Record extracts:
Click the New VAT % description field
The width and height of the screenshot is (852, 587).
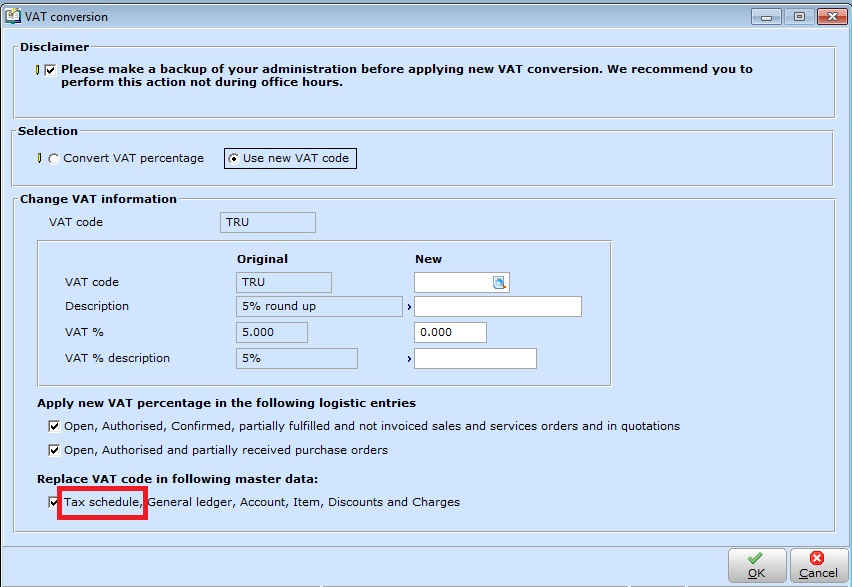point(475,359)
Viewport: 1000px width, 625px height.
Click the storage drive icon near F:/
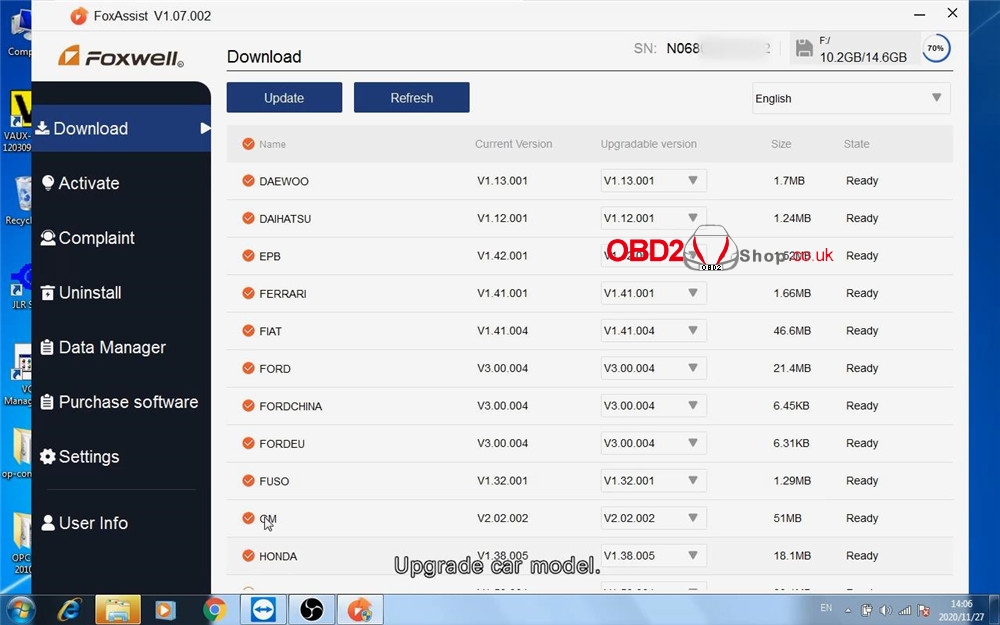(803, 48)
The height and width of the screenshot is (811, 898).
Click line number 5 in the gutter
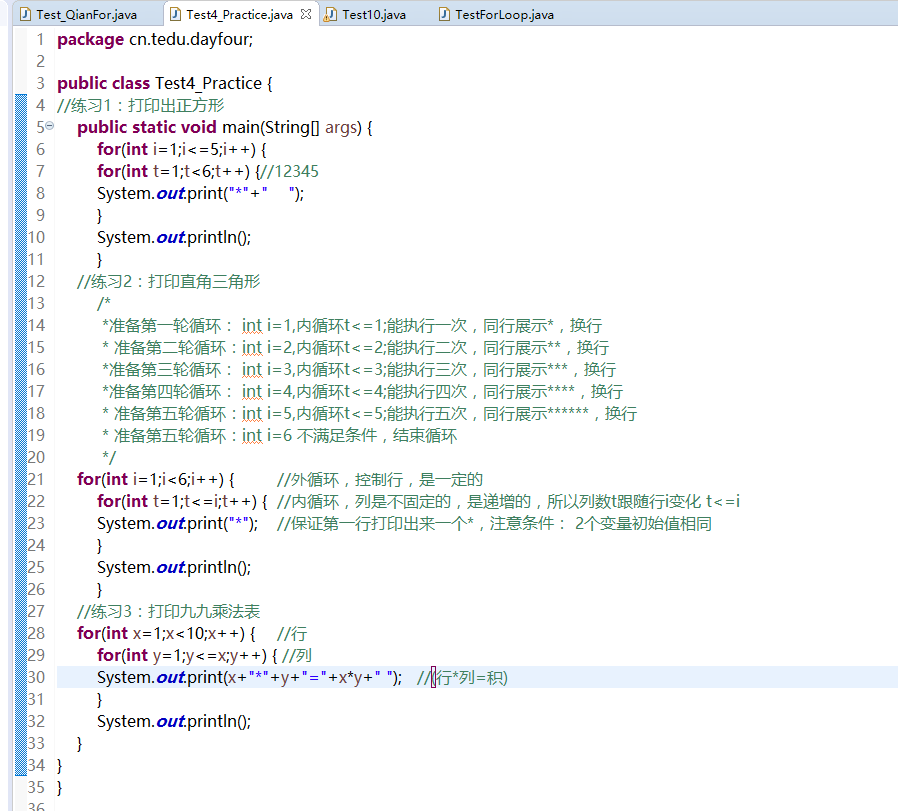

Description of the task: Reproduce the span beginning at the line with "Viewport: 1000px width, 625px height." and ending at the last line of the entries above, inclusive, exactly as it stands. Exclude the pictures.

Exercise result:
Viewport: 1000px width, 625px height.
Click the storage drive icon near F:/
(803, 48)
The height and width of the screenshot is (811, 898).
Click line number 5 in the gutter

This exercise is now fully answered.